START Material for this exercise

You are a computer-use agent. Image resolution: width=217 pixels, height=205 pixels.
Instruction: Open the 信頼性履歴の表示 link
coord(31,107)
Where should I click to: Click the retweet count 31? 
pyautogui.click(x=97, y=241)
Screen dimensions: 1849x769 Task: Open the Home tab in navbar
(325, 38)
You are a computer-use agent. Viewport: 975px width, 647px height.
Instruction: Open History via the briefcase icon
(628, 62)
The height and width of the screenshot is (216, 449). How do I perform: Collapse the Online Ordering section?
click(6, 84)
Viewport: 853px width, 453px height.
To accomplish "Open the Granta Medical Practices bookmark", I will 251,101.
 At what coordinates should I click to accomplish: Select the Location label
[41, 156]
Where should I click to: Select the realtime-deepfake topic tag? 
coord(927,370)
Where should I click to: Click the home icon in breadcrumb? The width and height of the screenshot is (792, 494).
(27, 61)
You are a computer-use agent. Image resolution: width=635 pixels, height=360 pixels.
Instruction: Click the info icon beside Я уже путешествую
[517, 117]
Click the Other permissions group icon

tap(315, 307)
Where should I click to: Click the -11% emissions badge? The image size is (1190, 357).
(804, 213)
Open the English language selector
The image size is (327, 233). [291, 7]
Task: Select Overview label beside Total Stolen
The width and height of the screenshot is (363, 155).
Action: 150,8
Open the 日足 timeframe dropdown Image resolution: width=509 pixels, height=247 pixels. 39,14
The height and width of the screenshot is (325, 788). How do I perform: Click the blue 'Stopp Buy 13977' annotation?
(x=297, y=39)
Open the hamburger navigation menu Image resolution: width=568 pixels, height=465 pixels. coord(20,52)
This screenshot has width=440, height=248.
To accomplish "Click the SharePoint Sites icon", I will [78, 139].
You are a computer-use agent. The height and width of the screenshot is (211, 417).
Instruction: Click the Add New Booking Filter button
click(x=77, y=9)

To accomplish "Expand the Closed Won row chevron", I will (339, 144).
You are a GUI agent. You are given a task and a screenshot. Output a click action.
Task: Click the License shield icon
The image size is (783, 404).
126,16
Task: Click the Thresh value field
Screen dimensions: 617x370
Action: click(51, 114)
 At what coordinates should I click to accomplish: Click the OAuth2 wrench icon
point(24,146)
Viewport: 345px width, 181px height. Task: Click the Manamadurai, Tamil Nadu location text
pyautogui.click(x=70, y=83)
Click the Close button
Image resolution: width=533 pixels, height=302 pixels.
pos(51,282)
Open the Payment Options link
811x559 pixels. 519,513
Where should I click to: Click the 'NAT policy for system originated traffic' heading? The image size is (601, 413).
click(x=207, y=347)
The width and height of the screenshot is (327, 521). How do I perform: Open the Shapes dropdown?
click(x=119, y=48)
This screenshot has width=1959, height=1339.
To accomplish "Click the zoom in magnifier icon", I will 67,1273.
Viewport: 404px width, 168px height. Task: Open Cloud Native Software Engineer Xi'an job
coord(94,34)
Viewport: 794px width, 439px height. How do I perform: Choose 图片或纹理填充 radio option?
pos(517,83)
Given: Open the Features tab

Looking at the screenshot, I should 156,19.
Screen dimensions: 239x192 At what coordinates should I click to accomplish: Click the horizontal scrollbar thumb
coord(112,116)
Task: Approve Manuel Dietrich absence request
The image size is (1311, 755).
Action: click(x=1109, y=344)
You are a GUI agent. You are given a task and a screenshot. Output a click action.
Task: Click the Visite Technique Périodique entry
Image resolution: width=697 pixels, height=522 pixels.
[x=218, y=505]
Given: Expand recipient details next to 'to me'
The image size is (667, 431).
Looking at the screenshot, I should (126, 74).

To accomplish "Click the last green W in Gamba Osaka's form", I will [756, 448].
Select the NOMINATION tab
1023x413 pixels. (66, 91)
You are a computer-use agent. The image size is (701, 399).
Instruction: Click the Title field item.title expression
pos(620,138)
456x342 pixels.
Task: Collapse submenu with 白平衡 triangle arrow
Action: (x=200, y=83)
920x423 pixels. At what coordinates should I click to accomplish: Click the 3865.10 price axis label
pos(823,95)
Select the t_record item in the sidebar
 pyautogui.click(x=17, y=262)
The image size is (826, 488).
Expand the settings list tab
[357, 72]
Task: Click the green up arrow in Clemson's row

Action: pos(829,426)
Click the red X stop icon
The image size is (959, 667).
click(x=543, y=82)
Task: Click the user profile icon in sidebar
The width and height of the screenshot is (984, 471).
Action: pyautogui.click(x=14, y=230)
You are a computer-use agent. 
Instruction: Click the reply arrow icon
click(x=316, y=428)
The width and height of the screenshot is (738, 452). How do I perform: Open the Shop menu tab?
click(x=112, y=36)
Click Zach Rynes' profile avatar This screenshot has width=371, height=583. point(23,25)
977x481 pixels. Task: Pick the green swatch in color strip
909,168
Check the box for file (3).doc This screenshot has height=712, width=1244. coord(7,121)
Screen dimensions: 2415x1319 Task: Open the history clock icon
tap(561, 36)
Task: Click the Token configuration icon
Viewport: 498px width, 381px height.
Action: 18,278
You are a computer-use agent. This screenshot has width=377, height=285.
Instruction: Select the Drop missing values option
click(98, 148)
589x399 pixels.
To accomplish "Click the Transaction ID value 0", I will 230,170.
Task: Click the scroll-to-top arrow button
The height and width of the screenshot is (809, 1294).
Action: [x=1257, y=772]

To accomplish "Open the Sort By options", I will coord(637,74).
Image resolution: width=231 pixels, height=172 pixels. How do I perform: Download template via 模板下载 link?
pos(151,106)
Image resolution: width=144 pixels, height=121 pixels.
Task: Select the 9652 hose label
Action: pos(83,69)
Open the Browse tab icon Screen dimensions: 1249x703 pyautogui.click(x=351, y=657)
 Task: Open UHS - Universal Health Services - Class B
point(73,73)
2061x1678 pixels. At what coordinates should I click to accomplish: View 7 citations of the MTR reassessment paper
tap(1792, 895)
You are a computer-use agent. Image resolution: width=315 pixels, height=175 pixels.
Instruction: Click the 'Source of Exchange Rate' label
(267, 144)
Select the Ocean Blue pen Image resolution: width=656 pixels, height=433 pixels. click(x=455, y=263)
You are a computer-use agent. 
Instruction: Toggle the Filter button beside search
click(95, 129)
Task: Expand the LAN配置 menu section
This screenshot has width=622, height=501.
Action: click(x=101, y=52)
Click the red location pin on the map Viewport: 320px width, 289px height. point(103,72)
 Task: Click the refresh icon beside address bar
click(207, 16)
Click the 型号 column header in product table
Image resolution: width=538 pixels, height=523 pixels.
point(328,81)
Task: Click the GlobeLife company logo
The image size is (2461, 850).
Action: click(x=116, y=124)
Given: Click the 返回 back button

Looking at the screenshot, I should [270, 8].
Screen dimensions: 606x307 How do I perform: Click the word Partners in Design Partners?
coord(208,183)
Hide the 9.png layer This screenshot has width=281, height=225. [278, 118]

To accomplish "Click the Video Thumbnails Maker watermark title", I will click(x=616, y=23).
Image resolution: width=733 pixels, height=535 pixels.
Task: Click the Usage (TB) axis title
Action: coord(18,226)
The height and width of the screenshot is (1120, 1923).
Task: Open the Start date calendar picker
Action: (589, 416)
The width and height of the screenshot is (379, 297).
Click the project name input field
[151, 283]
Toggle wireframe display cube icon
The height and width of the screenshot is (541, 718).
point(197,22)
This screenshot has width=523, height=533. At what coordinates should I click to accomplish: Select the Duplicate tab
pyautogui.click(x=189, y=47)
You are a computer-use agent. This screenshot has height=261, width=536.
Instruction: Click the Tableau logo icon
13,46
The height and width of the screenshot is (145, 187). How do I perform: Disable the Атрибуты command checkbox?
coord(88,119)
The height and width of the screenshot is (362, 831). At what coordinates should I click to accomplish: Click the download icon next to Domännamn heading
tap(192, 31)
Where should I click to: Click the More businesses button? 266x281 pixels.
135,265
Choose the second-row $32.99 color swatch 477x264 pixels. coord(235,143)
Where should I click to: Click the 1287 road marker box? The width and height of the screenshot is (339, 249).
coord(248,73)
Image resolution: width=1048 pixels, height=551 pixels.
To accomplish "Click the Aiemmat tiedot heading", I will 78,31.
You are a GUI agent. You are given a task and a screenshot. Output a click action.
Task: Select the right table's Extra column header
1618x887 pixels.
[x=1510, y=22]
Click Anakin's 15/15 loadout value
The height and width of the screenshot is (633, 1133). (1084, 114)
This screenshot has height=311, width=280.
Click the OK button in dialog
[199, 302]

END Material for this exercise

● Directions for this task
Give back one number only: the count of lines in the entries that hold the string "profile".

● Exercise response
2